Sur le site morbihannais de Caudan, le délégué du syndicat CGT, Maël Le Goff a, lui aussi, dénoncé la politique du constructeur.
« Renault a décidé de délocaliser sa production en 2021. Ils ne veulent pas s’engager sur des volumes, car ils se sont déjà engagés avec des fonderies à l’étranger. Après des années de lutte, c’est compliqué à absorber », a ajouté le syndicaliste, décrivant des salariés partagés entre « la haine, les pleurs, le dégoût, le silence et la révolte ».
« Du cynisme » selon les élus bretons
Dans un communiqué commun, Loïg Chesnais-Girard, président de la Région Bretagne, et Fabrice Loher, président de Lorient Agglomération, maire de Lorient, et ministre il y a encore quelques jours, ont également dénoncé le « cynisme dévastateur » du constructeur automobile.
« Renault doit assumer publiquement cet abandon et prendre ses responsabilités » a indiqué Fabrice Loher qui « salue les efforts consentis pour trouver un avenir à ce site industriel aujourd’hui modernisé », et appelle à « rester engagés pour une reconversion ».
Ce désengagement marque « une trahison inacceptable envers les salariés et le pays tout entier », commente de son côté Loïg Chesnais-Girard, le président de région. « J’appelle à une prise de conscience collective et à une mobilisation immédiate pour préserver ce qui reste de notre industrie et pour éviter que d’autres drames similaires ne se produisent.

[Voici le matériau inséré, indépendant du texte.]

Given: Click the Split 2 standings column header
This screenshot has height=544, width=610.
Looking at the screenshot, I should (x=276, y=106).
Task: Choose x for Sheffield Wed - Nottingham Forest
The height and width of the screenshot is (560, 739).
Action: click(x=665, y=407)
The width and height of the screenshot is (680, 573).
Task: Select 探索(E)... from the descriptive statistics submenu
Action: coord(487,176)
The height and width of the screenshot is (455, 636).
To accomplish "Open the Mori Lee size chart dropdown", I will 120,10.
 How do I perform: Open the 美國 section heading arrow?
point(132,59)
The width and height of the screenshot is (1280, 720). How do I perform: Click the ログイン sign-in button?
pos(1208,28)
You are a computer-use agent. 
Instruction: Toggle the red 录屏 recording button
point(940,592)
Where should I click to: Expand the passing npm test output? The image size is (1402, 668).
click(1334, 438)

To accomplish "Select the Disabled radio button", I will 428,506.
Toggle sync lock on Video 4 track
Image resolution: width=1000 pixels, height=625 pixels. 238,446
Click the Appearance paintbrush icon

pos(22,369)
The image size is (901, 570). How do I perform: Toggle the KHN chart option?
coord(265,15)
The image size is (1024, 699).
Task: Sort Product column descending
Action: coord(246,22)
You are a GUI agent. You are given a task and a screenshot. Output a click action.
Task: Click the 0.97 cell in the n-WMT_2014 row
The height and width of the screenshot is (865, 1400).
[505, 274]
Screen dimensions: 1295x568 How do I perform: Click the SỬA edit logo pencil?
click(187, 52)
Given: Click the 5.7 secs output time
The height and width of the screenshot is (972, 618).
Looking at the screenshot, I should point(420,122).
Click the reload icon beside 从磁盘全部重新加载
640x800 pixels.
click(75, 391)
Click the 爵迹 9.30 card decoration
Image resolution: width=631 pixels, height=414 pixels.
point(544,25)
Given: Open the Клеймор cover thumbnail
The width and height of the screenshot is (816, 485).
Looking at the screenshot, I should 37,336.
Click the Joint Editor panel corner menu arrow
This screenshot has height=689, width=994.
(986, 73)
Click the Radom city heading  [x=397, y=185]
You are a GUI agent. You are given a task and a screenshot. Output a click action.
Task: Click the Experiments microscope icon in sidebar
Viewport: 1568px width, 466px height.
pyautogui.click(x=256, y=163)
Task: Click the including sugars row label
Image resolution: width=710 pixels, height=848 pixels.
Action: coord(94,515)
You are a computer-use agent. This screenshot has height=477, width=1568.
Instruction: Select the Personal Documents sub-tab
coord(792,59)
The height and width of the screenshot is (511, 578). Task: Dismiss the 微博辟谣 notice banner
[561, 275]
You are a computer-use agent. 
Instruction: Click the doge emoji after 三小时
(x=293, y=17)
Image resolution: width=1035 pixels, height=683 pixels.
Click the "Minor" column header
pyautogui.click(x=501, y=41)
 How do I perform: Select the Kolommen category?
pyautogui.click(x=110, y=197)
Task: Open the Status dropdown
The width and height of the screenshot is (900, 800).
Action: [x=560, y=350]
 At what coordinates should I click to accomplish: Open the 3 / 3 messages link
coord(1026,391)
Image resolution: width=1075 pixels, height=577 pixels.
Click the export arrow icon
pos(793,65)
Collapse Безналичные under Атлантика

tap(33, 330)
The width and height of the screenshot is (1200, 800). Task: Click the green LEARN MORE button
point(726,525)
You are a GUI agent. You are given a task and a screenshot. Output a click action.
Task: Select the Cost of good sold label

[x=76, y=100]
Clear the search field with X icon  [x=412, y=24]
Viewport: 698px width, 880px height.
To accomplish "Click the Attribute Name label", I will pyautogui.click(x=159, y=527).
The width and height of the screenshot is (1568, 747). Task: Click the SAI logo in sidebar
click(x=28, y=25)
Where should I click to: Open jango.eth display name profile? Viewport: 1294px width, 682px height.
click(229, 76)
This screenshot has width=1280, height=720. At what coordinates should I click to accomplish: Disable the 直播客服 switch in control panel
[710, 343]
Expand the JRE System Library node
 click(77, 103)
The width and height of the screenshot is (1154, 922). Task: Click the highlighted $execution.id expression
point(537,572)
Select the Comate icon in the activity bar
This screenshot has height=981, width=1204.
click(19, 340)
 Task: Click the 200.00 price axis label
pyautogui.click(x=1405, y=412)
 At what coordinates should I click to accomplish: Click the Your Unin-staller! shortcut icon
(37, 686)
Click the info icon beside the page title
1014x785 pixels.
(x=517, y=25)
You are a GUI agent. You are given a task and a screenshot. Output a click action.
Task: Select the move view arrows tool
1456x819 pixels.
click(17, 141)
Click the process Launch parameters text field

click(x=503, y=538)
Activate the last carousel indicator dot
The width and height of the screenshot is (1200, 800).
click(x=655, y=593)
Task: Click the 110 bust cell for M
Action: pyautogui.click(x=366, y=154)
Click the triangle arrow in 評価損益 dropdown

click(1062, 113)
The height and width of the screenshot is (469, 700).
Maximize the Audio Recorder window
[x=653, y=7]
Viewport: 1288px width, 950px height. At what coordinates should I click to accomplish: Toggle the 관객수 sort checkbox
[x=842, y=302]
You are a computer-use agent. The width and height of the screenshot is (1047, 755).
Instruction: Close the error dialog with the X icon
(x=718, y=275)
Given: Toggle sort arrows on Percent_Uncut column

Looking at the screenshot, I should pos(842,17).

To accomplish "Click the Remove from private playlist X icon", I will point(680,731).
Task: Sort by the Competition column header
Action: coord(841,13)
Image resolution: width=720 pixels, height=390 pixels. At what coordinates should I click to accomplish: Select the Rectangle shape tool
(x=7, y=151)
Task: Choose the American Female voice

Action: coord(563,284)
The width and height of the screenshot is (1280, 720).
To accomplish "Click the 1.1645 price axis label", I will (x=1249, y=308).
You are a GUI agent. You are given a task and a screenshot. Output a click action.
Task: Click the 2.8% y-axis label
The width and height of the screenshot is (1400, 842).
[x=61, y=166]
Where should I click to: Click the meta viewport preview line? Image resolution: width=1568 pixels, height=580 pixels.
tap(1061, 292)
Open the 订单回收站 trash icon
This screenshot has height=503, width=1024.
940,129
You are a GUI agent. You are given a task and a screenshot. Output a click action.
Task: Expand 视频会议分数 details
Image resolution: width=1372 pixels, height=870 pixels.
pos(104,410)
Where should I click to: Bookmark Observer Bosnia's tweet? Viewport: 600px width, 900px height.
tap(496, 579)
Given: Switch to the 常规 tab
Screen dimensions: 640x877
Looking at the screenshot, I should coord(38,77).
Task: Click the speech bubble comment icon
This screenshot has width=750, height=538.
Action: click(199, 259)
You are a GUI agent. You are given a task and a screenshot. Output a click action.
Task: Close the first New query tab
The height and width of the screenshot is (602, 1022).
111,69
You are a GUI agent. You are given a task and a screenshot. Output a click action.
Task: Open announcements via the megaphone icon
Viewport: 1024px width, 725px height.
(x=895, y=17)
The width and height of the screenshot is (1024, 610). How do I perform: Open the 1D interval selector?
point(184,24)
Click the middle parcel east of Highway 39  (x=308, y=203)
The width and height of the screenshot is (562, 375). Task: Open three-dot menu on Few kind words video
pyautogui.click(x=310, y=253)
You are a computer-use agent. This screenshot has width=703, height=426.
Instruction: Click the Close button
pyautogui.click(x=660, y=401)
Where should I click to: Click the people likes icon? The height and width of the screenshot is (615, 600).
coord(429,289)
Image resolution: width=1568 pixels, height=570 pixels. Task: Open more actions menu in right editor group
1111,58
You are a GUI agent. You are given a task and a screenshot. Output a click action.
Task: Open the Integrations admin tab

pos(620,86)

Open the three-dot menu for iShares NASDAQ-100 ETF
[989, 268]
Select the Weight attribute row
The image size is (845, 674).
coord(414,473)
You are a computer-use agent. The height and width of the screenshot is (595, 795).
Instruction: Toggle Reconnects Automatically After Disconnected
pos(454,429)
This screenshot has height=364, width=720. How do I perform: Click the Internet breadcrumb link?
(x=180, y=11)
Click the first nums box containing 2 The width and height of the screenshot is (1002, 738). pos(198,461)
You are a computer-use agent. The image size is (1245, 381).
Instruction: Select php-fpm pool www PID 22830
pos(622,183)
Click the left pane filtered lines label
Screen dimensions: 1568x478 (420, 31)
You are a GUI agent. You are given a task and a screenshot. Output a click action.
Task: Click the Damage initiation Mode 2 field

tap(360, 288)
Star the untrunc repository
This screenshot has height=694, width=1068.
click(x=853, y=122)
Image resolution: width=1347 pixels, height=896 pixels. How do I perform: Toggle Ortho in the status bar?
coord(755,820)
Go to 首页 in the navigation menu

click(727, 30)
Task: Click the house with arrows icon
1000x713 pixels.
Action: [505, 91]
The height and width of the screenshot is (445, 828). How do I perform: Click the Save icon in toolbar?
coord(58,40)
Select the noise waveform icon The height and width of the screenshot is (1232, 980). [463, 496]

Notre avenir industriel mérite mieux que ce renoncement irresponsable ».
Cynisme, c’est encore le terme employé par le député écologiste de Lorient, Damien Girard : « le groupe aux résultats records net de 2,3 milliards d’euros en 2024 condamne 300 emplois industriels bretons, 300 familles. Cette décision avant les fêtes de fin d’année est non seulement irresponsable, mais aussi purement cynique ».
Héritière des Forges d’Hennebont, créées en 1860, la Fonderie de Bretagne est implantée à Caudan depuis 1965.